Un plebiscito personal

Sabemos que las encuestas señalan el descrédito y desconfianza de los españoles hacia la política. Esto me duele y me preocupa, pero ya no me sorprende. Lo sucedido durante estos últimos cinco meses, debe calificarse como de grave irresponsabilidad, rayando la frivolidad, tanto por el resultado alcanzado —manteniendo la incerteza hasta el último minuto—, como por la formas utilizadas.

Hace menos de tres años vivimos una situación muy parecida: entonces Sánchez —con su «no es no» a Rajoy—, obligó a repetir unas elecciones por primera vez en cuarenta años de democracia. Pero la cosa no acabó ahí, ya que nos vimos en el trance de tener que volver a las urnas ¡por tercera vez! Ante esto, el PSOE tuvo que llegar al traumático relevo de su Secretario General, que incluso abandonó el escaño para no abstenerse.

Ahora el «no es no» va dirigido a todos: Sánchez les pide que se abstengan “técnicamente”, para que él pueda gobernar solo. Tras la respuesta lógica de que los votos no se regalan, otra vez nuevas elecciones.

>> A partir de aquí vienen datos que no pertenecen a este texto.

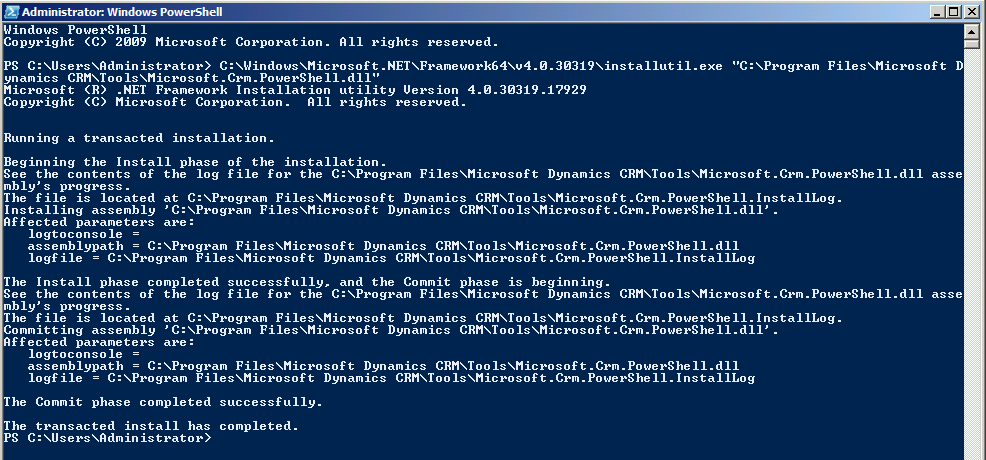Screen dimensions: 986x460
Task: Minimize the PowerShell window
Action: click(x=937, y=12)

En todo este tiempo, ¿dónde ha estado presente el bien común y el interés general de España? El espectáculo ha parecido un mero juego de poder e intereses personales. Tras la vista, el juicio queda listo para sentencia popular, aunque —tal y como se plantea— parezca más un plebiscito personal que unas elecciones de una Monarquía parlamentaria. El fallo, el próximo 10-N.